Singles from Live... in the Raw
- "Scream Until You Like It" Released: August 1987; "I Don't Need No Doctor" Released: October 1987;

= Live... in the Raw =

Live... in the Raw is the first live album by American heavy metal band W.A.S.P. (fourth album overall), released in 1987. This album can be seen as something of a breakwater between the 'old' W.A.S.P. of the first three albums and the more mature sound of the releases that would follow. It is also the album to feature "Harder Faster", which is about the PMRC declaring them "sexual perverts".

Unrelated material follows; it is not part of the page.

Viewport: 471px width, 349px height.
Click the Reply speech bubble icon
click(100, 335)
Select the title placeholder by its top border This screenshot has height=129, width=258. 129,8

"The Manimal" and "Harder Faster" were written specifically for this album and the studio song "Scream Until You Like It" was recorded for the movie Ghoulies II. The acoustic version of "Sleeping (In the Fire)" is also a studio recording.

This would be the final release to feature drummer Steve Riley, who would leave the band shortly after the conclusion of the tour to join L.A. Guns.

Professional ratings
Review scores
| Source | Rating |
| AllMusic | Star |
| Collector's Guide to Heavy Metal | 5/10 |

== Track listing ==
All songs written by Blackie Lawless unless otherwise noted.
- Side one
1. "Inside the Electric Circus" – 4:32
2. "I Don't Need No Doctor" (Jo Armstead, Nick Ashford, Valerie Simpson) – 3:35
3. "L.O.V.E. Machine" – 4:31
4. "Wild Child" (Lawless, Chris Holmes) – 6:02
5. "9.5.-N.A.S.T.Y." (Lawless, Holmes) – 5:11
6. "Sleeping (In the Fire)" – 5:23
- Side two
7. "The Manimal" (Lawless, Holmes) – 4:43
8. "I Wanna Be Somebody" – 6:43
9. "Harder Faster" – 7:19
10. "Blind in Texas" – 5:40
11. "Scream Until You Like It (Theme from Ghoulies II)" (Paul Sabu, Charles Esposito, Neil Citron) – 3:26 (studio recording)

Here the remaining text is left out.